This position not only differs from the decisions of the AAR in the matters of In re: Fidelity Series VIII and In re: General Electric Pension Trust, but also appears to digress from the soon to be finalized draft instructions issued by the Central Board of Direct Taxes (“CBDT”) on the various factors that would be determinative of the nature of income from trading in shares as ‘income from business’. This is surprising given that the structure and method of operation of the Fidelity entities in these cases was substantially similar to that followed by the applicants in the earlier cases, in respect of which the AAR had held that income from transacting in securities on a frequent basis would be business income. This new decision appears to deviate from various classic judgments, including decisions of the Supreme Court.
Although an advance ruling is binding only on the tax department and the applicant in the matter, the decisions of the AAR no doubt have persuasive value in all other similar cases. The tax department is likely to use this new decision of the AAR to revisit the tax treatment of the income of all FIIs. The AAR had so far taken into account the volume and frequency of trade, manner and method of operation, etc and ruled that the income of FIIs being its ‘business income’ would not be taxable in India in the absence of a permanent establishment (“PE”) under the applicable tax treaty. As a result, FIIs, especially from treaty countries such as the USA were not taxable in India in the absence of a PE. This has apparently changed.

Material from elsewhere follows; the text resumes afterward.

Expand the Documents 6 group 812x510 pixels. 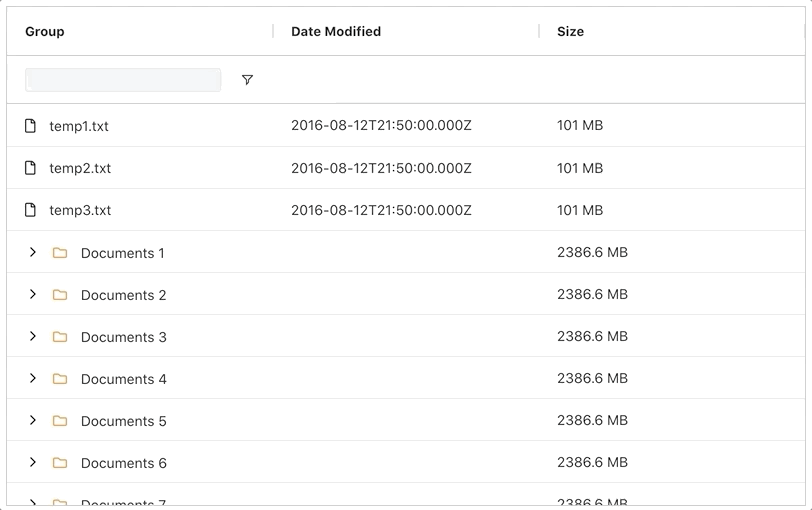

Now, irrespective of the existence of a PE in India, capital gains from trading in Indian shares would be taxable in India. The FIIs that will not be adversely effected by this ruling are those investing through jurisdictions like Mauritius or Singapore.
While one hopes that this will not unsettle the booming Indian capital markets, it must be noted that the decision is indeed a blow to the ends of stability and certainty in taxation of non-residents; the end with which the AAR had been constituted.